Excerpted data section start
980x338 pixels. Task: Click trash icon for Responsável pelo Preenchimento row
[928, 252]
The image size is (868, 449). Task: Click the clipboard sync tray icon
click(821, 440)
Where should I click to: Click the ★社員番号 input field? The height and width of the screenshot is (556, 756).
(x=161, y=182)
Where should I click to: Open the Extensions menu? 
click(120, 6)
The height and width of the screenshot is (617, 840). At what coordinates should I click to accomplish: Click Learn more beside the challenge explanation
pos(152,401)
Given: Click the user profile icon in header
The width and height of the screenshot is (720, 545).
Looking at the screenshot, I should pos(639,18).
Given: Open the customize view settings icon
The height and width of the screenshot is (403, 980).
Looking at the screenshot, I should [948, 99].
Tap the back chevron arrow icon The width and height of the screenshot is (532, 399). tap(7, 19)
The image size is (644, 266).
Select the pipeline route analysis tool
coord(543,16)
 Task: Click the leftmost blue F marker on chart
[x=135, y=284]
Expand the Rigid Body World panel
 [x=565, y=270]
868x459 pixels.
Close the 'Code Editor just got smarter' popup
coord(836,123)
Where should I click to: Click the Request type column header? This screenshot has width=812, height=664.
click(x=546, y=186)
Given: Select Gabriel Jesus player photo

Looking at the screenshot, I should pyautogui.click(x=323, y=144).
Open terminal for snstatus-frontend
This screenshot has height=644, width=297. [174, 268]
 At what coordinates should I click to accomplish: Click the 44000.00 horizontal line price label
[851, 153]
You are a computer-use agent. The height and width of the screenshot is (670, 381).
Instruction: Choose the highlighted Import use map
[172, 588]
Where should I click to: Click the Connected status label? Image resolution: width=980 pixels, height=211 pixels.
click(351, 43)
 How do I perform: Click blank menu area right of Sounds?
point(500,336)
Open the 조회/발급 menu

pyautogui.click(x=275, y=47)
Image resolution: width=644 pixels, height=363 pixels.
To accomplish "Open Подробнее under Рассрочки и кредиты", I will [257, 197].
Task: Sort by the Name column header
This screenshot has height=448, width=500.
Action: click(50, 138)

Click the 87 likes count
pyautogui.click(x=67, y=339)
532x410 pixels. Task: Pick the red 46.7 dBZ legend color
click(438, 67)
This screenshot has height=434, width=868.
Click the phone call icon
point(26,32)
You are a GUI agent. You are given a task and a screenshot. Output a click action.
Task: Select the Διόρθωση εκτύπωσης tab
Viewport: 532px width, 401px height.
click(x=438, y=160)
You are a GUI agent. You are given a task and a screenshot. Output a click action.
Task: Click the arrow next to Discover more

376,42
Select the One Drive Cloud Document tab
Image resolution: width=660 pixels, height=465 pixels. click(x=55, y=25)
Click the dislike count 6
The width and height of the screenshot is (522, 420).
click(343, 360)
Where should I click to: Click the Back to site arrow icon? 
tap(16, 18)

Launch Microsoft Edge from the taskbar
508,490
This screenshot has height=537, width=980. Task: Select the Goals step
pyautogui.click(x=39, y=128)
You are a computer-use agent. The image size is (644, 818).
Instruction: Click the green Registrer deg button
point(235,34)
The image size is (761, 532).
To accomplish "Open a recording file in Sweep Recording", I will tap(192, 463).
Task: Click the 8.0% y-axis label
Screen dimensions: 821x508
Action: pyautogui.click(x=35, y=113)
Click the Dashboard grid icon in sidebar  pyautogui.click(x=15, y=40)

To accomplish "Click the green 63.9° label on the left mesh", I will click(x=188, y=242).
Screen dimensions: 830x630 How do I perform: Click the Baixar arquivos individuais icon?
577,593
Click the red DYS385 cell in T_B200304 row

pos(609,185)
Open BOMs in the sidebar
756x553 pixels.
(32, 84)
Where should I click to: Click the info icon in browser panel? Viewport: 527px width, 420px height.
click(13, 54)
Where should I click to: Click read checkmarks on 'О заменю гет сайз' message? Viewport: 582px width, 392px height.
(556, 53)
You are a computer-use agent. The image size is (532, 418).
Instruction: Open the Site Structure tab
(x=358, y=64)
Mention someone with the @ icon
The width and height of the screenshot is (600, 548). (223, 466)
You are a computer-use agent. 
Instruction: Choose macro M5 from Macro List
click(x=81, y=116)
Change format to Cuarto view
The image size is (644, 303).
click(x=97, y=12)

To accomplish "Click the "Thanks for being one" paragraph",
Excerpted data section end
◆ Problem
Each line in the records that carries "agent" must be copied out.

◆ Solution
You are a computer-use agent. The height and width of the screenshot is (670, 381).
You are a GUI agent. You are given a task and a screenshot. Output a click action.
You are a GUI agent. You are given a task and a screenshot. Output a click action.
You are a computer-use agent. The image size is (644, 818).
You are a computer-use agent. The image size is (532, 418).
You are a computer-use agent. 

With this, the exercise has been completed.